***** Provided information

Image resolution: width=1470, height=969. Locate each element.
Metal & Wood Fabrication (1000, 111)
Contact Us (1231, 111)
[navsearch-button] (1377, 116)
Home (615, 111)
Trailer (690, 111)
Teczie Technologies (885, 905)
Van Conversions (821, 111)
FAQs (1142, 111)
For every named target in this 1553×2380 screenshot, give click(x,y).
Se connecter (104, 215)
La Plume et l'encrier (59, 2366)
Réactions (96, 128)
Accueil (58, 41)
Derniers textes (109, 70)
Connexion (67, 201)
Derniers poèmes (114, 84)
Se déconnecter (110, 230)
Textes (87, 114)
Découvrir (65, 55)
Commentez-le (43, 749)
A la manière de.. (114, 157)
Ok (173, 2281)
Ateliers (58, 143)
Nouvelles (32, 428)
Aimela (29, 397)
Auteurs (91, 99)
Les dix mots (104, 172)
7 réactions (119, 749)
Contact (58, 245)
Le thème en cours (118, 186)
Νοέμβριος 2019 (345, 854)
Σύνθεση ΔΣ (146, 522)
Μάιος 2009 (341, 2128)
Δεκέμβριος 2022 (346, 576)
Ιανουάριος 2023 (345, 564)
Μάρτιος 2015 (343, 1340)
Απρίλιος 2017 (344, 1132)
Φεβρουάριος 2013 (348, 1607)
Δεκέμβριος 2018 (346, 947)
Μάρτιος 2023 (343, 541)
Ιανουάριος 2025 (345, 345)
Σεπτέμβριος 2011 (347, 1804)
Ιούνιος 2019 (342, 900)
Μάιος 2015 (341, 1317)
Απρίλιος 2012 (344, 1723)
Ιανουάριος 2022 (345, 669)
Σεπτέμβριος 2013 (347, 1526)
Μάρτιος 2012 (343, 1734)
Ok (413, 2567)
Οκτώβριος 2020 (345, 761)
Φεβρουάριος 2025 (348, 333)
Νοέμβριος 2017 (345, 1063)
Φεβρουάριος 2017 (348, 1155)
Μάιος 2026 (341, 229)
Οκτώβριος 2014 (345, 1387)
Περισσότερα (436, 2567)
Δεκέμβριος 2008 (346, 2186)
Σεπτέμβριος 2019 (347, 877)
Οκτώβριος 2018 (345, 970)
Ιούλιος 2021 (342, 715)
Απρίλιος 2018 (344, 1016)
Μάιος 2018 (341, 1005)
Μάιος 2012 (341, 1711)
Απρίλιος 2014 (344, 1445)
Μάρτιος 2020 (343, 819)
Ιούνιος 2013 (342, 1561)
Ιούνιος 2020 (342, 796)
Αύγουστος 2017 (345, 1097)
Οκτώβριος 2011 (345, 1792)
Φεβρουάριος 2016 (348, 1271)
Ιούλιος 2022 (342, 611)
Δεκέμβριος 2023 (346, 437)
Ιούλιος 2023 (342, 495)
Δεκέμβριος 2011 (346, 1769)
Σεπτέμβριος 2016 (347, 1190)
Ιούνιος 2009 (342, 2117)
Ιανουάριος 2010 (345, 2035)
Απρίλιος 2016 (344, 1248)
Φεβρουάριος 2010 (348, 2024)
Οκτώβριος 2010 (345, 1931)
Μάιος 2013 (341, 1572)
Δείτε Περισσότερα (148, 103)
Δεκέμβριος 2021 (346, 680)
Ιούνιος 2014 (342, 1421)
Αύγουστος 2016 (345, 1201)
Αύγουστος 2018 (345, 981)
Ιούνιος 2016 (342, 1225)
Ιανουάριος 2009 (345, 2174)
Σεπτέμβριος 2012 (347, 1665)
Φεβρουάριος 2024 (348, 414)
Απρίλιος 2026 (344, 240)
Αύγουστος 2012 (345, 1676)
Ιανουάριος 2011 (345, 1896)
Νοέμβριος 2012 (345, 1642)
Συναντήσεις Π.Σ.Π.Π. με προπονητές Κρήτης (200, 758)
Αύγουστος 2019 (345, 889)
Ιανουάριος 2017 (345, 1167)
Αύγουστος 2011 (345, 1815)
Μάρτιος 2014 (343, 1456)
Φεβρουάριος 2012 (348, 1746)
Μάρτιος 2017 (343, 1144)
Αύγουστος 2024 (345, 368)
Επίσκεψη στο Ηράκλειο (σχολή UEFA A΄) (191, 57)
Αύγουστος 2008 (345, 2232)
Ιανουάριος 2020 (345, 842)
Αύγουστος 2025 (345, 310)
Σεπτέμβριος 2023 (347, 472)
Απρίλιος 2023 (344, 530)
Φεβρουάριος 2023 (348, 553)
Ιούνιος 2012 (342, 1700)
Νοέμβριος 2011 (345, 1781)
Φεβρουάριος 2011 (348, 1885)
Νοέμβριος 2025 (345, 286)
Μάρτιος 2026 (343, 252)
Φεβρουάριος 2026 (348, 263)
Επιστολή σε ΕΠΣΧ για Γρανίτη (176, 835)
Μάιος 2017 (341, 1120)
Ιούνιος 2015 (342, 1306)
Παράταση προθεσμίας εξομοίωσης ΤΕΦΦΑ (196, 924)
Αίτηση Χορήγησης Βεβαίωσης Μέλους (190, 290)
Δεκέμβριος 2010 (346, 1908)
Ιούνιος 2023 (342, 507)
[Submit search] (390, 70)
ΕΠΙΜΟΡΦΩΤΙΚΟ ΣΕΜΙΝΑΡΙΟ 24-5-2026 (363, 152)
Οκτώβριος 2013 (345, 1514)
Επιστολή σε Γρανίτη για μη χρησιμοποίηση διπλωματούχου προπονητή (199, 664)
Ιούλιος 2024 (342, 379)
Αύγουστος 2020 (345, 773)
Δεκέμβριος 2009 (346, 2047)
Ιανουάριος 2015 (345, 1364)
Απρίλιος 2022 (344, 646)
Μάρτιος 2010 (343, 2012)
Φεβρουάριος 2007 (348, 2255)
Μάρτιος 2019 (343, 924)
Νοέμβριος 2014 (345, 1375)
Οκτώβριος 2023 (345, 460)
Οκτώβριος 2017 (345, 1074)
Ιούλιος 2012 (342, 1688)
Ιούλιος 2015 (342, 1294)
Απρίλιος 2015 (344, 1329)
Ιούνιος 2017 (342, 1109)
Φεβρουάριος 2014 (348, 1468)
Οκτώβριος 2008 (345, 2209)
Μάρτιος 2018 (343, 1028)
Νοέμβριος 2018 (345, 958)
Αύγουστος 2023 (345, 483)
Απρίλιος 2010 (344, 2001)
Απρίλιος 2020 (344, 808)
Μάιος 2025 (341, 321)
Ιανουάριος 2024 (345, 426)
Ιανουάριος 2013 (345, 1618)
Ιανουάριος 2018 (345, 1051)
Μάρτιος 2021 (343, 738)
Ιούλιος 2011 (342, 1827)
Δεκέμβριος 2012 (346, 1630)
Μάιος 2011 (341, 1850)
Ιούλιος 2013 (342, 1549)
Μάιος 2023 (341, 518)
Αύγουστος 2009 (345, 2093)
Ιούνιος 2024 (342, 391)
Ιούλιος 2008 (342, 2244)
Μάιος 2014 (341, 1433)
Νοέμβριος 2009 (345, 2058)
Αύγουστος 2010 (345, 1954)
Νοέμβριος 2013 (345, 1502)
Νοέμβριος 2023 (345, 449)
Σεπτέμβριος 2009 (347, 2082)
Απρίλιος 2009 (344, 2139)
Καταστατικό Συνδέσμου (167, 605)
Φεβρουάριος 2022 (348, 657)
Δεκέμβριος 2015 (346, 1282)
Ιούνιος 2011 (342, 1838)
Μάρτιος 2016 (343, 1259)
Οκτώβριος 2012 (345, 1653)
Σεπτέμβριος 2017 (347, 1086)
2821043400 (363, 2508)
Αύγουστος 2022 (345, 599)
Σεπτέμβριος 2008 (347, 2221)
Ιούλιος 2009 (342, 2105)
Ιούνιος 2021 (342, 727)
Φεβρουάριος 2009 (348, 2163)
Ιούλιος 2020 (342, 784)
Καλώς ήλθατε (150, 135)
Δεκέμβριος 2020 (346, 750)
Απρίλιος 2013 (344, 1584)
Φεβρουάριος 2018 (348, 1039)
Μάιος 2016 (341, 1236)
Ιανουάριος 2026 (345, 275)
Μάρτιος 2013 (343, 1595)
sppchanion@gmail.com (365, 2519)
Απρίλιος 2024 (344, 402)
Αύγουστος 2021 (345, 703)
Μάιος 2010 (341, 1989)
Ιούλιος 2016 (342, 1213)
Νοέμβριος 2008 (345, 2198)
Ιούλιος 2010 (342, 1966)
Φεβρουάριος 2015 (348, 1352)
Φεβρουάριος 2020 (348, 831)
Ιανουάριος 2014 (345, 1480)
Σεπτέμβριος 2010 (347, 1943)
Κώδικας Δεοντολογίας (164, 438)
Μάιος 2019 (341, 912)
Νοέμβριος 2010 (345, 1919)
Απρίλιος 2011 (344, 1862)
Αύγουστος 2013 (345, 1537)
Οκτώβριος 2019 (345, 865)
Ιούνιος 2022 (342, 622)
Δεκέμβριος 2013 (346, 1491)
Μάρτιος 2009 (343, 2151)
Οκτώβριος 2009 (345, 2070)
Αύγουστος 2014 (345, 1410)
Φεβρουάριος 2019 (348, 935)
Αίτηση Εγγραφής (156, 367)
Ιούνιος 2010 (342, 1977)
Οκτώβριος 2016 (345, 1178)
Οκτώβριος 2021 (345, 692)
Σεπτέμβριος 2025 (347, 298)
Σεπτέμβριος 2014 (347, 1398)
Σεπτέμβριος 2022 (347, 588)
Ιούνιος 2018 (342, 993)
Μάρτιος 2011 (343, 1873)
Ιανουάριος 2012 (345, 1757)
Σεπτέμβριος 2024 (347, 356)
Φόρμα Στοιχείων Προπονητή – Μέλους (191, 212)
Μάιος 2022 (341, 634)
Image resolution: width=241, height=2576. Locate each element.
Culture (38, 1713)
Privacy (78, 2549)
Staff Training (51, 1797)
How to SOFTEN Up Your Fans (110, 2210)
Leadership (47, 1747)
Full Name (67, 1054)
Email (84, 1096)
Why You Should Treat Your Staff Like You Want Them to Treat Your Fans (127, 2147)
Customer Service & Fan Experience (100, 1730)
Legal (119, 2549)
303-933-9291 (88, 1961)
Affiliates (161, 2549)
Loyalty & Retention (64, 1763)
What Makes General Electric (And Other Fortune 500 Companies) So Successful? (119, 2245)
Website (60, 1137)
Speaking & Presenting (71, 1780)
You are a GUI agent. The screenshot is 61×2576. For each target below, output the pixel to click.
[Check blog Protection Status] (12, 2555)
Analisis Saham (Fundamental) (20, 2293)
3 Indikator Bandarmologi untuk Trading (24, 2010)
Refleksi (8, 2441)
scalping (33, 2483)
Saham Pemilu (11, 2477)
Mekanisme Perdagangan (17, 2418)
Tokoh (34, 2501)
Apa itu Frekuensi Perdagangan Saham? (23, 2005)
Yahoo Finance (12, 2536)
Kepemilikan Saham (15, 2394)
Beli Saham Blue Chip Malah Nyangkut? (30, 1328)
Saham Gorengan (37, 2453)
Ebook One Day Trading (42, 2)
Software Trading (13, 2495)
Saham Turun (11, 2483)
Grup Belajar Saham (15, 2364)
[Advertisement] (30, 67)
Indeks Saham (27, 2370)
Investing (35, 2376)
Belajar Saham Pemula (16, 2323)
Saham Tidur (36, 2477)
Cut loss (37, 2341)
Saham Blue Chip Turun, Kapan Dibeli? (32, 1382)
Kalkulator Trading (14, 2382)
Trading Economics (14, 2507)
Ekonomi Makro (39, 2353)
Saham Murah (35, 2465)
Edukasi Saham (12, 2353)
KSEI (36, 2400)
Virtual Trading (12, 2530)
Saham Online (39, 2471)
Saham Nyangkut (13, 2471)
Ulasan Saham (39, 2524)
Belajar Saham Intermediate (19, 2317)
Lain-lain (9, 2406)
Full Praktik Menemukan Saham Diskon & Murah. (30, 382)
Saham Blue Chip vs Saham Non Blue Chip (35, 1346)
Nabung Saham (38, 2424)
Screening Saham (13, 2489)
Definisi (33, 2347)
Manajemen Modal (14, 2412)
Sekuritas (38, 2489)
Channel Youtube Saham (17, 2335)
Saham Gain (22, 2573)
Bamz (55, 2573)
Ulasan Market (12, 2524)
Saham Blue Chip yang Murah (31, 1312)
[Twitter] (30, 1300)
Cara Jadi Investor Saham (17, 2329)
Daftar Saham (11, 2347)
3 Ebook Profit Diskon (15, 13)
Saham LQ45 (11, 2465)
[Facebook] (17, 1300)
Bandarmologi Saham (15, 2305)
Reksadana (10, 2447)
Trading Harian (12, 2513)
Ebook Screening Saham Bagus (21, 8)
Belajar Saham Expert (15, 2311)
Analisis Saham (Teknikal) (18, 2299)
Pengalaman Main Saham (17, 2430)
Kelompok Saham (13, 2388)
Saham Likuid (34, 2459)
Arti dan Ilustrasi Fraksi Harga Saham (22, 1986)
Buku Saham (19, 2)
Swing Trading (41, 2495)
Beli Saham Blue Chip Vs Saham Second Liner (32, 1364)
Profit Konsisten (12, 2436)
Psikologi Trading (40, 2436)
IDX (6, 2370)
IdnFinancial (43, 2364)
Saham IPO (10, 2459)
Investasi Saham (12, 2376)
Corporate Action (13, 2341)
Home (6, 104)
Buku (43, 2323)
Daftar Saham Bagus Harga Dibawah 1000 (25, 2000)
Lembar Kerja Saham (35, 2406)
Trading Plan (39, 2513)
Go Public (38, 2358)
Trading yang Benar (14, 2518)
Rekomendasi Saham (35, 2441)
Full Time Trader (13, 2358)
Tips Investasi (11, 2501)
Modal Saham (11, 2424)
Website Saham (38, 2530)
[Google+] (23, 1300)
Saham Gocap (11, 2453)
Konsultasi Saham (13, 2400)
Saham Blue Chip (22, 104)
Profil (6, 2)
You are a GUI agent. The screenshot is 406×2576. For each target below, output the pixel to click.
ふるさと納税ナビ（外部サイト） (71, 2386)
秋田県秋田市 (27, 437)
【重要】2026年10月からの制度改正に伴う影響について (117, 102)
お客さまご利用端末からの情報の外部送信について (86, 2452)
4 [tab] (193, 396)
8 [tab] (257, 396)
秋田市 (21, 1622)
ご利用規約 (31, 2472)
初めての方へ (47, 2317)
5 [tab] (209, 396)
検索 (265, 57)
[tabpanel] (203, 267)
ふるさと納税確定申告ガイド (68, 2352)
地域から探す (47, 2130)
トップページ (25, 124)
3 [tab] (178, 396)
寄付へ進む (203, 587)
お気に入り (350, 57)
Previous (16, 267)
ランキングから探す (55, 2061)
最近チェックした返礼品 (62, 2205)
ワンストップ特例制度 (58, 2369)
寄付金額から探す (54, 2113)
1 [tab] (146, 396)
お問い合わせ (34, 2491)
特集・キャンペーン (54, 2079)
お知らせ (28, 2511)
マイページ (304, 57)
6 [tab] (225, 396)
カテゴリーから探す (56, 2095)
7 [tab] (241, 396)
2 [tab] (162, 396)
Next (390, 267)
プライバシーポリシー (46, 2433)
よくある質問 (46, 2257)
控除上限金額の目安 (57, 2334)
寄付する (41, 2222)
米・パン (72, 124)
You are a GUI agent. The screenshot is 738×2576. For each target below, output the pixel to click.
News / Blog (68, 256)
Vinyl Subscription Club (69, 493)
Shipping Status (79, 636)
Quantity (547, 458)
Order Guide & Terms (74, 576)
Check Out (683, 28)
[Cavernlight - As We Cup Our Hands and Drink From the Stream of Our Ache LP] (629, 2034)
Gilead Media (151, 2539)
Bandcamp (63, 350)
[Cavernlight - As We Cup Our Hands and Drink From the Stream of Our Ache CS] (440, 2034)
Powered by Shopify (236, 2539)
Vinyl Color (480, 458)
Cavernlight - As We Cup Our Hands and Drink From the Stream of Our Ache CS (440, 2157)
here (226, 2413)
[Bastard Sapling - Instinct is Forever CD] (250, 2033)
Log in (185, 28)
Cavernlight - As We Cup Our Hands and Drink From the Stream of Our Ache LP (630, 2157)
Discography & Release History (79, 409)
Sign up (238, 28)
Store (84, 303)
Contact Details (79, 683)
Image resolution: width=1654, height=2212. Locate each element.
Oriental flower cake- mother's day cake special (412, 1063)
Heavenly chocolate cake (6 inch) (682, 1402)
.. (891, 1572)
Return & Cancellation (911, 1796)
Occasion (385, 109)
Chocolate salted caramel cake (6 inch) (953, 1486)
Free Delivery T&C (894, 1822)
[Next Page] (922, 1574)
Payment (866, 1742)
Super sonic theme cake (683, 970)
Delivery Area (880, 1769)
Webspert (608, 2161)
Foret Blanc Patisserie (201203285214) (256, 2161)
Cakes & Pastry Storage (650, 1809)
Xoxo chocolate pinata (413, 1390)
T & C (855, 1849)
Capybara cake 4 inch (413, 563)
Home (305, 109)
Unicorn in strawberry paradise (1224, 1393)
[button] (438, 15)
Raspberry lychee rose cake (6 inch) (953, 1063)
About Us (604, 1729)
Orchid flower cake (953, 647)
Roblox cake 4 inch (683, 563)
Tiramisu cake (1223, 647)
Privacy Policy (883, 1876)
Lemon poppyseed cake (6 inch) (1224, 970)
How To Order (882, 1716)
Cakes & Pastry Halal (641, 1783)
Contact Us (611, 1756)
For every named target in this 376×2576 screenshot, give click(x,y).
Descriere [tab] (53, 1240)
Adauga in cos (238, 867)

**********

### Problem to work on:
Using the data above, repeat exactly the lines that begin at the line with "Φεβρουάριος 2019 (348, 935)" and end at the line with "Saham Blue Chip vs Saham Non", both ends included.

### Written solution:
Φεβρουάριος 2019 (348, 935)
Αίτηση Εγγραφής (156, 367)
Ιούνιος 2010 (342, 1977)
Οκτώβριος 2016 (345, 1178)
Οκτώβριος 2021 (345, 692)
Σεπτέμβριος 2025 (347, 298)
Σεπτέμβριος 2014 (347, 1398)
Σεπτέμβριος 2022 (347, 588)
Ιούνιος 2018 (342, 993)
Μάρτιος 2011 (343, 1873)
Ιανουάριος 2012 (345, 1757)
Σεπτέμβριος 2024 (347, 356)
Φόρμα Στοιχείων Προπονητή – Μέλους (191, 212)
Μάιος 2022 (341, 634)
Image resolution: width=241, height=2576. Locate each element.
Culture (38, 1713)
Privacy (78, 2549)
Staff Training (51, 1797)
How to SOFTEN Up Your Fans (110, 2210)
Leadership (47, 1747)
Full Name (67, 1054)
Email (84, 1096)
Why You Should Treat Your Staff Like You Want Them to Treat Your Fans (127, 2147)
Customer Service & Fan Experience (100, 1730)
Legal (119, 2549)
303-933-9291 (88, 1961)
Affiliates (161, 2549)
Loyalty & Retention (64, 1763)
What Makes General Electric (And Other Fortune 500 Companies) So Successful? (119, 2245)
Website (60, 1137)
Speaking & Presenting (71, 1780)
You are a GUI agent. The screenshot is 61×2576. For each target below, output the pixel to click.
[Check blog Protection Status] (12, 2555)
Analisis Saham (Fundamental) (20, 2293)
3 Indikator Bandarmologi untuk Trading (24, 2010)
Refleksi (8, 2441)
scalping (33, 2483)
Saham Pemilu (11, 2477)
Mekanisme Perdagangan (17, 2418)
Tokoh (34, 2501)
Apa itu Frekuensi Perdagangan Saham? (23, 2005)
Yahoo Finance (12, 2536)
Kepemilikan Saham (15, 2394)
Beli Saham Blue Chip Malah Nyangkut? (30, 1328)
Saham Gorengan (37, 2453)
Ebook One Day Trading (42, 2)
Software Trading (13, 2495)
Saham Turun (11, 2483)
Grup Belajar Saham (15, 2364)
[Advertisement] (30, 67)
Indeks Saham (27, 2370)
Investing (35, 2376)
Belajar Saham Pemula (16, 2323)
Saham Tidur (36, 2477)
Cut loss (37, 2341)
Saham Blue Chip Turun, Kapan Dibeli? (32, 1382)
Kalkulator Trading (14, 2382)
Trading Economics (14, 2507)
Ekonomi Makro (39, 2353)
Saham Murah (35, 2465)
Edukasi Saham (12, 2353)
KSEI (36, 2400)
Virtual Trading (12, 2530)
Saham Online (39, 2471)
Saham Nyangkut (13, 2471)
Ulasan Saham (39, 2524)
Belajar Saham Intermediate (19, 2317)
Lain-lain (9, 2406)
Full Praktik Menemukan Saham Diskon & Murah. (30, 382)
Saham Blue Chip vs Saham Non Blue Chip (35, 1346)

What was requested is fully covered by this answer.